Everything about The Origami Killer indicates that flair for the dramatic that makes for a good video game villain. They drown their victims, leaving orchids on their chests, and pieces of origami clenched in their hands after moving the bodies to a new location for the police to find them. They also enjoy setting a series of "Saw"-like challenges for Ethan to complete in order to keep his son alive. The revelation of the killer's identity at the end of the game is a twist that would shock even the most perceptive of investigators.

Raincoat Killer - Deadly Premonition

"Deadly Premonition" is an open-world survival horror game with a strong "Twin Peaks" vibe that dates back to the PS3/Xbox 360 generation, though a port of the game is now available on the Nintendo Switch for new players looking to take a trip back to the strange fictional town. The game follows FBI agent Francis York Morgan as he comes to Greenvale, Washington in order to investigate the death of a young woman named Anna Graham who was murdered and posed on a tree in a brutal and ritualistic manor, similar to other murders which have occurred across the country. This sparks a series of strange interactions with the townsfolk as he attempts to uncover the killer's identity.


The Raincoat Killer, as the locals call them, has been spotted many times, but no one knows who they are. The character has grown into a sort of urban legend, with the people of Greenvale claiming that the killer only attacks when it rains. Agent Morgan is regularly ambushed by the Raincoat Killer throughout the game, but it is only much later — after coming into conflict with several of the supernatural forces governing the town — that Morgan discovers the killer's true identity and is able to try and put a stop to the darkness plaguing Greenvale and its people.

Scissorman - Clocktower

Newer gamers might not know much about the "Clock Tower" series, but there was a time when these games rivaled "Resident Evil" and "Silent Hill" as one of the most noteworthy survival horror franchises. The first game was released back in 1995 on PC, Super Famicom, and PlayStation and was one of the rare 16-bit 2D games to be made in the genre before survival horror exploded in popularity right as 3D became the new standard in the late 90s.

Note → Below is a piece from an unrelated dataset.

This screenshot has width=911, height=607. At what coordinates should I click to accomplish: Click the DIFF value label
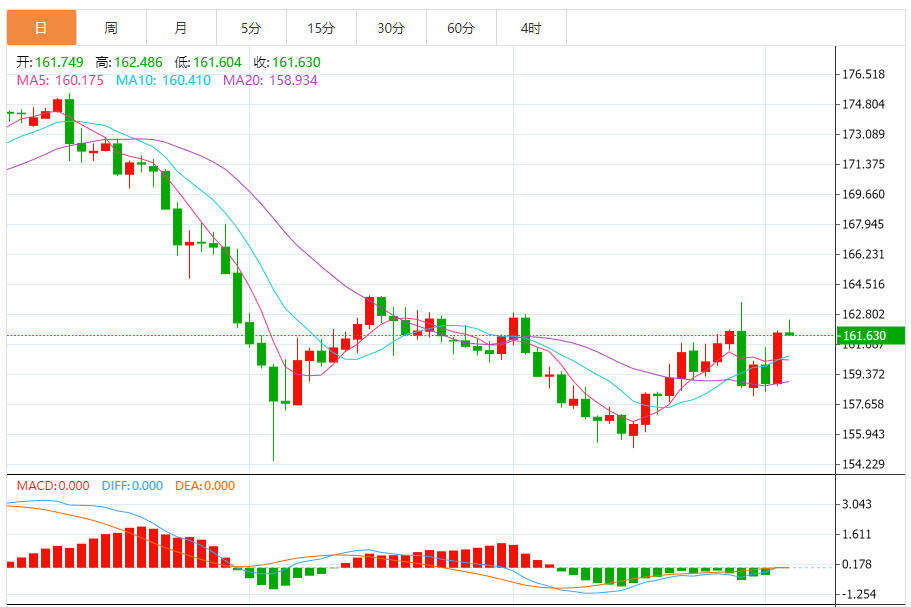(132, 486)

The story follows Jennifer Simpson, one of four orphans adopted by a wealthy recluse named Simon Barrows in a mansion called the Clocktower. Jennifer gets separated from everyone shortly after arriving, only to later find one of them dead. She's then attacked by a young boy wielding an oversized pair of scissors. The Scissorman will stalk Jennifer across the house, popping out of boxes and appearing randomly, forcing Jennifer to run and find a safe place to hide. He might seem primitive by today's standards, but there is an entire generation of gamers still haunted by the Scissorman.

The TV Killer - Persona 4

"Persona 4" might seem like an odd choice since it isn't really much of a horror game. In truth, it's more of a JRPG, but the entire story is based around uncovering the identity of the TV Killer. Several locals have gone missing, only to appear on the mysterious Midnight Channel, a strange television show that can only be seen on foggy nights. Shortly after their debut on the Midnight Channel, their bodies are discovered hanging either from an antenna or telephone lines with no explainable cause of death. The killer's method is later explained when the unnamed protagonist and a group of his friends discover that they can travel to a parallel world within the TV where they must battle monsters called shadows in order to save the people who would be the TV Killer's next victims. The real challenge of the game is discovering who's been throwing people into the TV to die, and why?


Players can investigate both inside and outside of the TV world, searching for clues, but there's a time limit to how long they have to do so. At a certain point, the player is given a deadline to find the killer or else risk getting one of the game's "bad endings."